Saul Daniele Ardillo als Don Juan in der Schlussszene des Stücks "Don Juan"

Saul Daniele Ardillo als Don Juan in der Schlussszene des Stücks "Don Juan" | © Viola Berlanda

Corona Blues als Side Programm

Mit 250 Besuchern war der auf 1.000 Personen angelegte Zuschauerraum im Festspielhaus St. Pölten erschreckend schütter besetzt, was natürlich nicht auf fehlendes Interesse, sondern auf die besonderen Verordnungen in Niederösterreich zurückzuführen ist. Denn unabhängig von den in der aktuellen Covid-19-Maßnahmenverordnung enthaltenen, bundesweitenBestimmungen bzw. Einschränkungen für Veranstaltungen, wonach indoor bis zu 1.000 Personen zugelassen wären, gelten in Niederösterreich seit 5. Oktober in Bezirken und Statutarstädten mit erhöhtem Risiko eigene Regelungen.

Künstlerische Leiterin am Festspielhaus St. Pölten, Brigitte Fürle

Künstlerische Leiterin am Festspielhaus St.

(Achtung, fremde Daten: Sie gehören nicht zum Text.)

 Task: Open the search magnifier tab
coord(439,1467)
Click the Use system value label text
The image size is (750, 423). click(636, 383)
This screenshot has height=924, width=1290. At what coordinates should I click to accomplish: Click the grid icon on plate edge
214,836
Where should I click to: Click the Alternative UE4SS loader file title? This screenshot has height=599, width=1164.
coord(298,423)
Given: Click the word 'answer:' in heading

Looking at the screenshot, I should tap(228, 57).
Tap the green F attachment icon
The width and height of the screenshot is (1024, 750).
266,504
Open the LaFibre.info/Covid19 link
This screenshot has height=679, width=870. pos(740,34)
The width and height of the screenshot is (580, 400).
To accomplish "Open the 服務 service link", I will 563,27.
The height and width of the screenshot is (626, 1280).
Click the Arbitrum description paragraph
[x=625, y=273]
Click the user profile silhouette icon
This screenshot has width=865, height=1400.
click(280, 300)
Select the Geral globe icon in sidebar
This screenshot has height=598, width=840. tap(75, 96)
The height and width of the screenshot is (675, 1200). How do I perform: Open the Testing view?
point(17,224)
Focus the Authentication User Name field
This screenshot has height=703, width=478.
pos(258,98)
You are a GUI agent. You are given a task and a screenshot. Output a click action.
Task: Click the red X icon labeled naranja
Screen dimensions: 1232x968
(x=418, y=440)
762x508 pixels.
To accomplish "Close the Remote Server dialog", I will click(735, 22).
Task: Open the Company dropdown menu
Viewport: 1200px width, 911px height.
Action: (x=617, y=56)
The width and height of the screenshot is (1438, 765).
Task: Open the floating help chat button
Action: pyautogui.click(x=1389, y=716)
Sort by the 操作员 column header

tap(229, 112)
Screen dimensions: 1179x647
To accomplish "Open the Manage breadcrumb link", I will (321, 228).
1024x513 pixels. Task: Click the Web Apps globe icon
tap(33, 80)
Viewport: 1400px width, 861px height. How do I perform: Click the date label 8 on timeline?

Pölten, Brigitte Fürle | © APA/Hochmuth

Künstlerische Wirtschaftlichkeit

Intendantin Brigitte Fürle zeigte sich entsprechend besorgt und sieht für das Festspielhaus, aber auch für ähnlich dimensionierte Veranstaltungsräume wie das Auditorium Grafenegg oder das Stadttheater Baden eine schwerwiegende Benachteiligung gegenüber vergleichbaren Häusern in Wien, etwa den Bundestheatern - und das trotz eines umfangreichen Hygiene- und Sicherheitskonzepts. Wirtschaftlich gesehen sei dieser Zustand auf Dauer untragbar, sagte Fürle zur APA.